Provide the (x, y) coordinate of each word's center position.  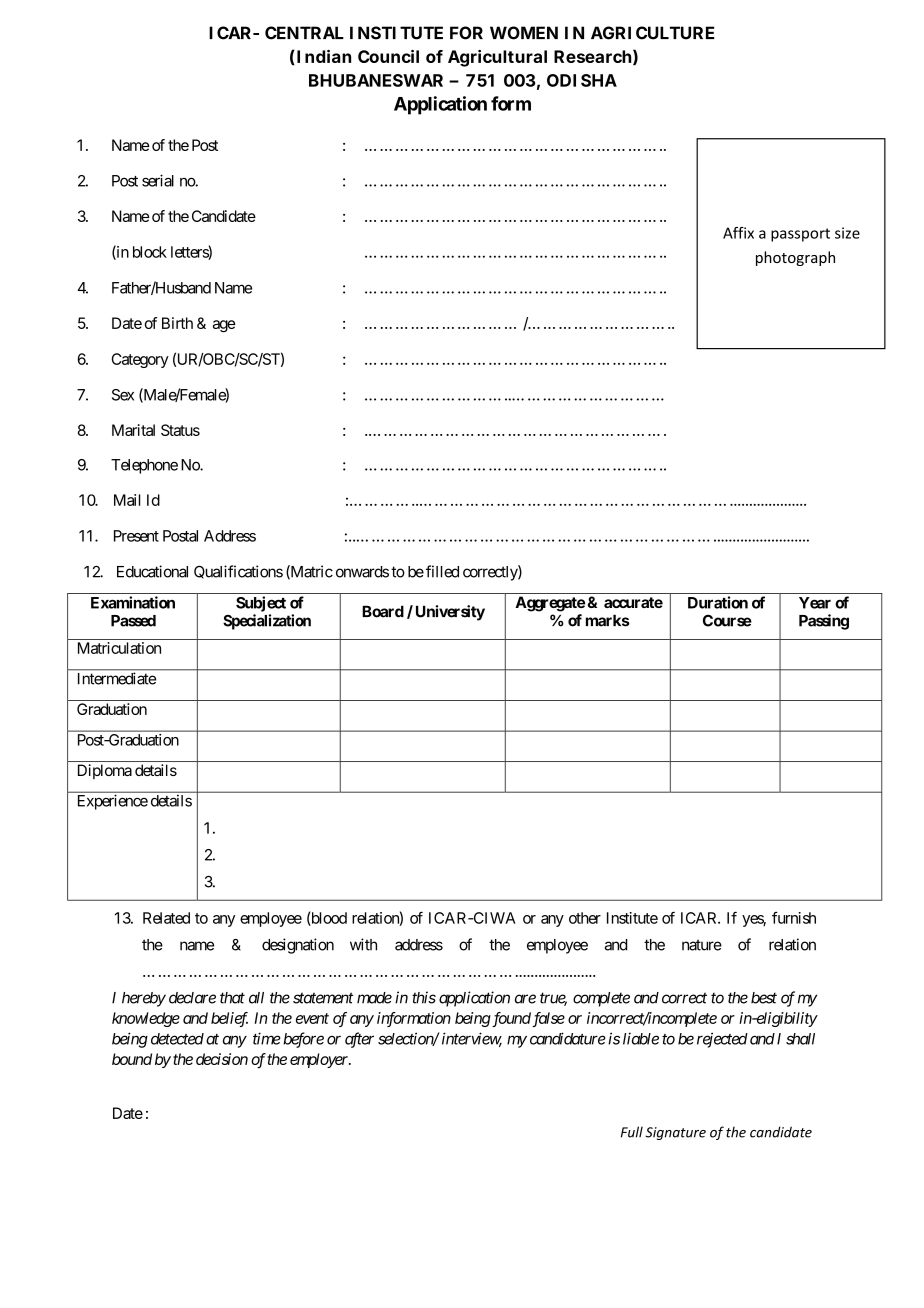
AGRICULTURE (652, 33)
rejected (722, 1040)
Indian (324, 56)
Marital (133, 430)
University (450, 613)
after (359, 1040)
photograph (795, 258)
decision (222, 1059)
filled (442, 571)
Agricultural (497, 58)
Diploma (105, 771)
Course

——————

Stated exercise – Copy every one of the entries above word for word, without the pictures.

Output for this task –
Provide the (x, y) coordinate of each word's center position.  
AGRICULTURE (652, 33)
rejected (722, 1040)
Indian (324, 56)
Marital (133, 430)
University (450, 613)
after (359, 1040)
photograph (795, 258)
decision (222, 1059)
filled (442, 571)
Agricultural (497, 58)
Diploma (105, 771)
Course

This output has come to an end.